The dumbest (Emacs) indenter | natkr's ramblings

I've been using Nushell for a while, but mostly as an interactive shell. The other day I ended up writing my first nontrivial script with it, and... oh boy. There's an Emacs mode, but.. it only covers syntax highlighting, not highlighting.

What's the big deal, anyway?

And if you haven't run into it before, Emacs' default indentation behaviour when it doesn't understand the language¹ is, to put it nicely, a bit of an oddball oddball.

In short, it tries to align with the words of the line above, rather than any kind of standardized indentation like you'd normally expect. It also has no idea about when to begin or end indentation blocks. So, assuming that we manually mark the start of indentation blocks, it will produce code like this:

def main [] {
    dostuff | filter {
            $in > 5
            }
            if $cond {
               true
               } else {
                 false
                 }
                 }

instead of something more sensible like this:

def main [] {
    dostuff | filter {
        $in > 5
    }
    if $cond {
        true
    } else {
        false
    }
}

Oh dear

Surely we can do better? Well... Emacs expects you to provide your own parser, which is well and good but.. I'm not an elisp expert and I didn't really feel like writing a full parser from scratch. There is an option to delegate it to tree-sitter and nushell does provide a tree-sitter grammer, but I have vague memories of tree-sitter requiring a kind of awkward amount of glue that I just didn't feel like dealing with.
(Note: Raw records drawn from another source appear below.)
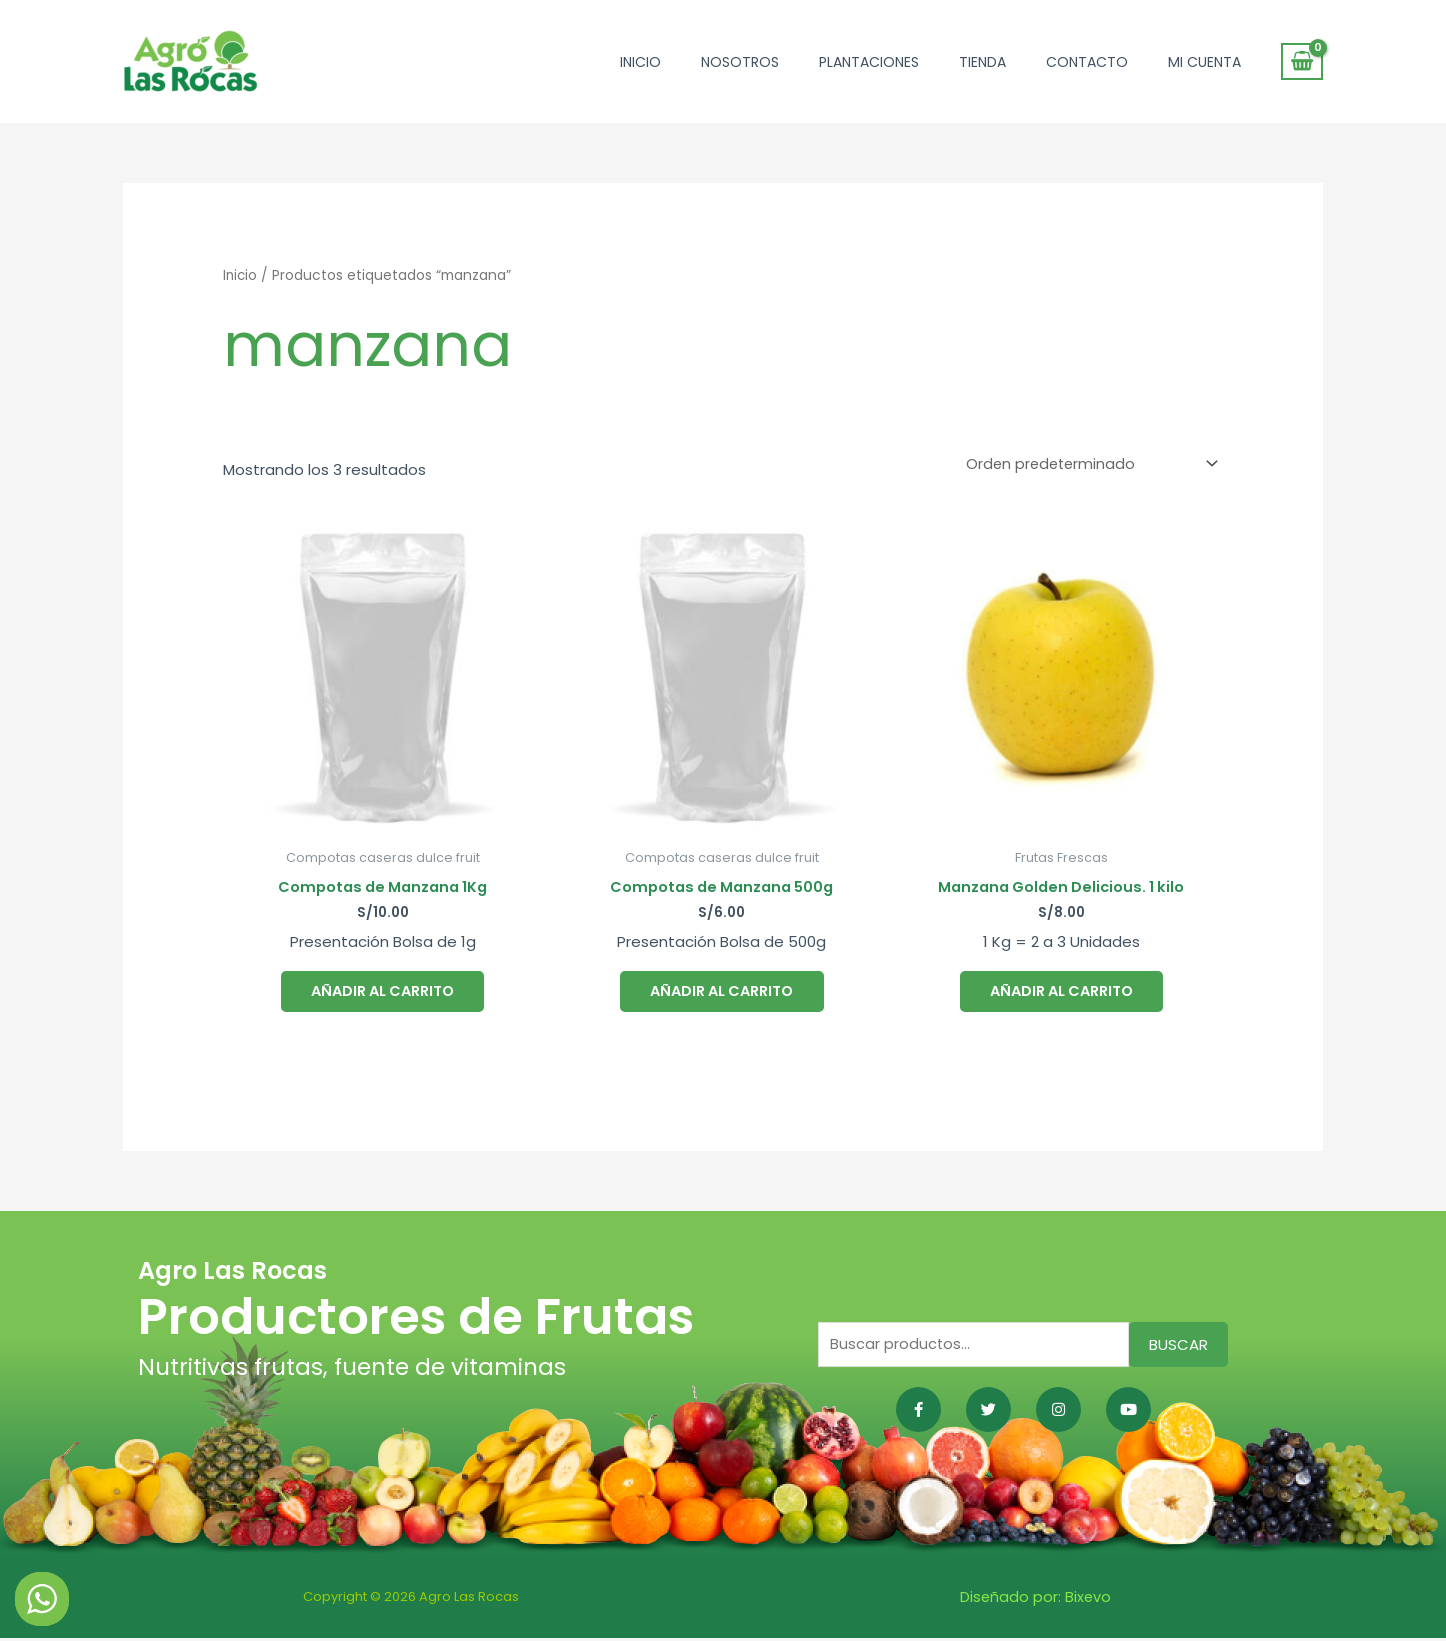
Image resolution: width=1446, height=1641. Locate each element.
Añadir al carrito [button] (383, 990)
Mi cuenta (1204, 62)
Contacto (1087, 62)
NEXT!

Enter SMIE

In the end, I figured I'd at least give the custom parser a try. I haven't tried it before, but... the S in SMIE stands for Simple, so surely it should be fine... right? Well... Thankfully, since we only care about producing indentation we don't actually need to parse the full language. All we really care about for basic functionality is the level of nesting! So maybe this isn't so bad, after all! Let's get started.
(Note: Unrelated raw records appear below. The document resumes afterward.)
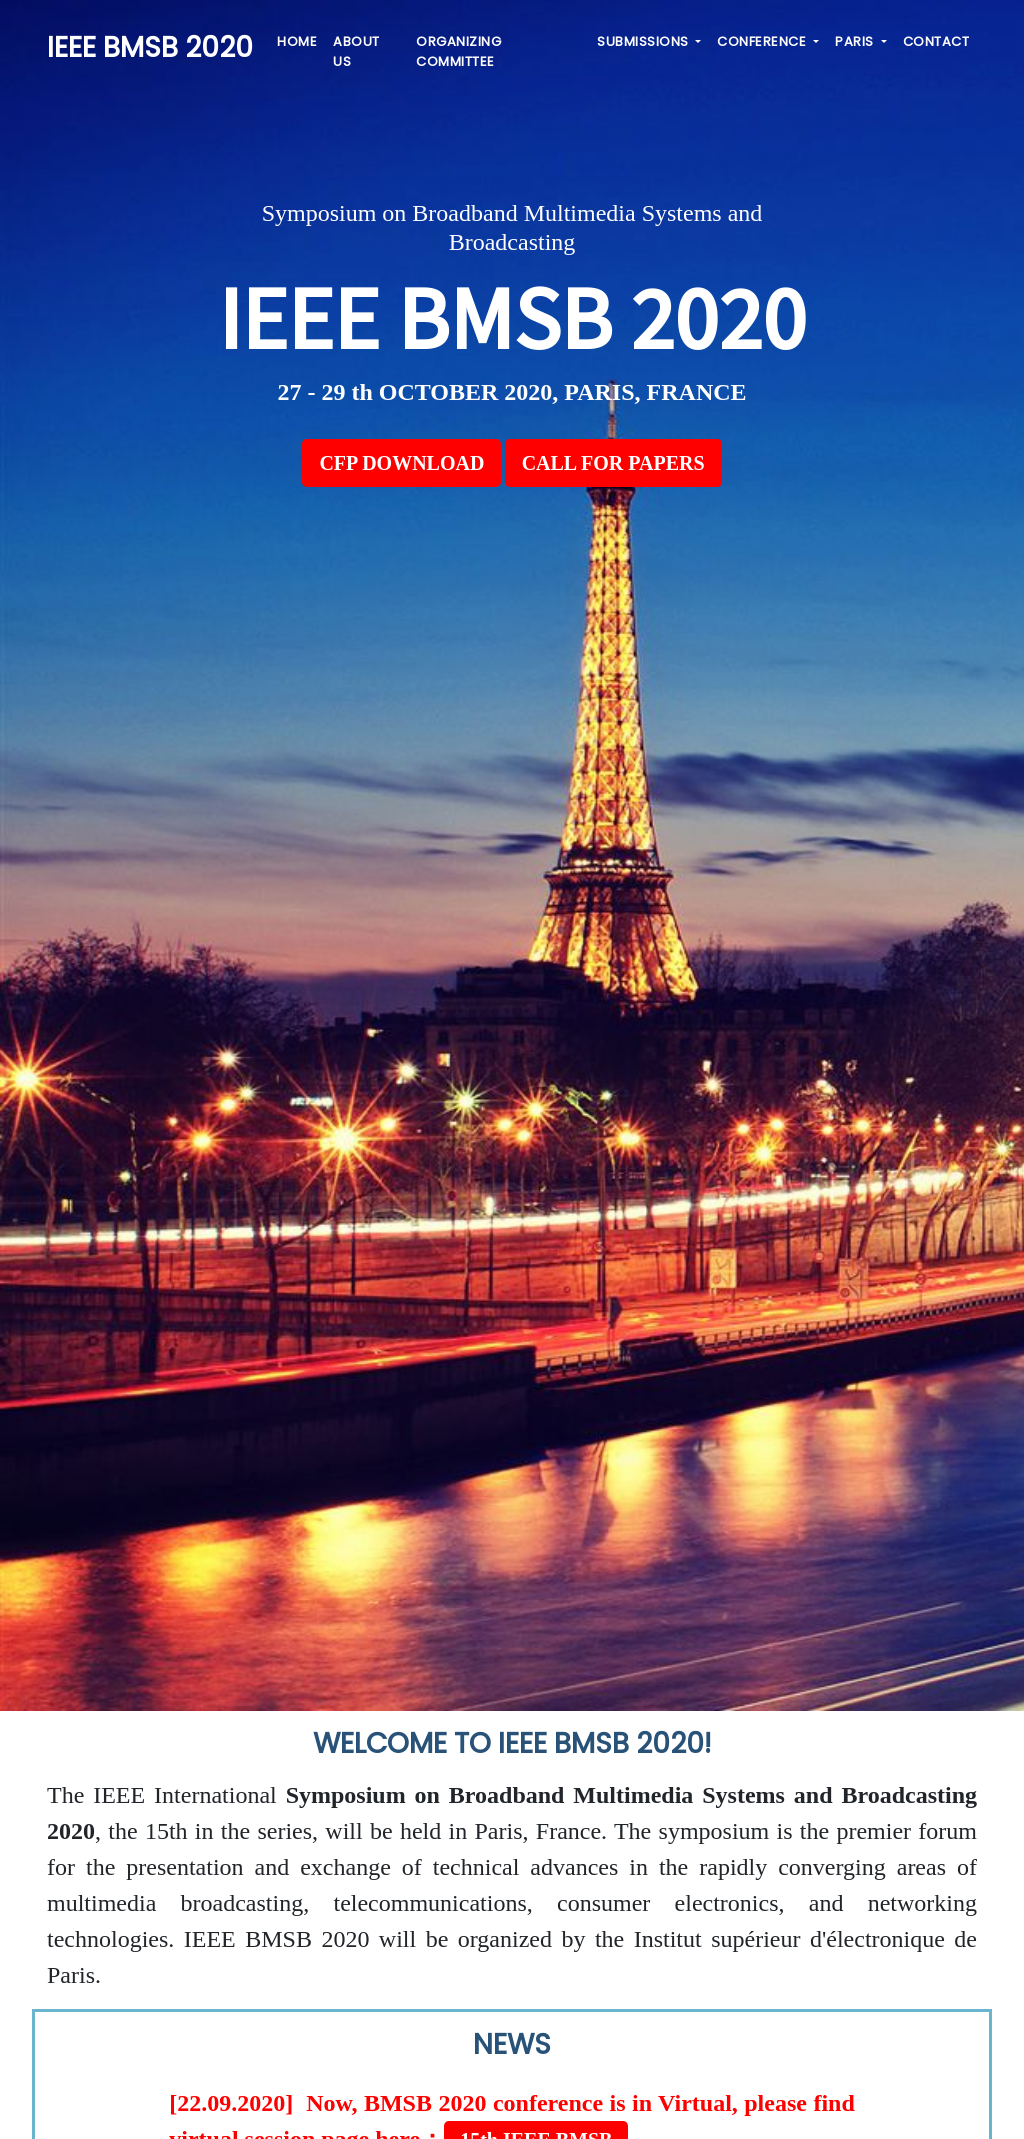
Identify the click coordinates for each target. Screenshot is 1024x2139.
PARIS (856, 41)
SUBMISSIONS (644, 41)
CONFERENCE (763, 41)
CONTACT (936, 41)
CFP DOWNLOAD (401, 463)
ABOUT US (356, 51)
SMIE splits indentation into three phases.

The lexer

First, the lexer splits the text into "tokens" (the basic units of text that our works with, think of it like "words"), using whitespace to resolve ambiguities and then throwing it away (for example: the snippet function foo(a, b) {} might become "function" "foo" "(" "a" "," "b" ")" "{" "}").
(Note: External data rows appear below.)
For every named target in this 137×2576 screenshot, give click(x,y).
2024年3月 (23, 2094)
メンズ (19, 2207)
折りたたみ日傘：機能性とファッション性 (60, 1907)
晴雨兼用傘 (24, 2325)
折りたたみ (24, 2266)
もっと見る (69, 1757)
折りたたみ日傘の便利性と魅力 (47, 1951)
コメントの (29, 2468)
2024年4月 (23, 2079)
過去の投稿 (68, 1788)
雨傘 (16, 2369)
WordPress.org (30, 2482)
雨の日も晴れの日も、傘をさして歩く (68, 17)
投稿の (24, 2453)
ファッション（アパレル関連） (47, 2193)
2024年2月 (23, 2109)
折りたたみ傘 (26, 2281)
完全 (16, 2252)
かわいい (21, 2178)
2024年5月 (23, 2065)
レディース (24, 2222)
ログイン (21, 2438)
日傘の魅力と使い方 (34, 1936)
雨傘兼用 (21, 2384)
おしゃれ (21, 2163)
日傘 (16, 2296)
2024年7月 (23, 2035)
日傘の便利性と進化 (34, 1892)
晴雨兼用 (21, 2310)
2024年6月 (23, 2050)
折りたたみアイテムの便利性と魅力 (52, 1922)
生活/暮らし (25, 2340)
We don't actually need to write this ourselves today! SMIE provides a basic lexer that will split on whitespace or when switching between letters and symbols, which is good enough for what we care about right now.

The parser

Second, the parser matches that list of tokens against a grammar to produce an abstract syntax tree. For a "proper" parser that would mean having to write rules to recognize expressions, operators, statements, declarations, and so on. But we just care about indentation.. which means that we just care about distinguishing between "starts a level of nesting", "ends a level of nesting", and anything else!

SMIE uses a Lisp-flavoured variant of Backus-Naur Form (BNF), a declarative way to define the structure. Here, we define a structure "exp" (expression) that can contain itself within brackets².

(require 'smie)
(setq natkr/nushell-smie-grammar
      (smie-prec2->grammar
       (smie-bnf->prec2
        '((exp
           ("(" exp ")")
           ("{" exp "}")
           ("[" exp "]"))))))

The indentation rules

Finally, SMIE calls an "indentation rules" function for every line, to understand how it should modify its indentation based on the context around it.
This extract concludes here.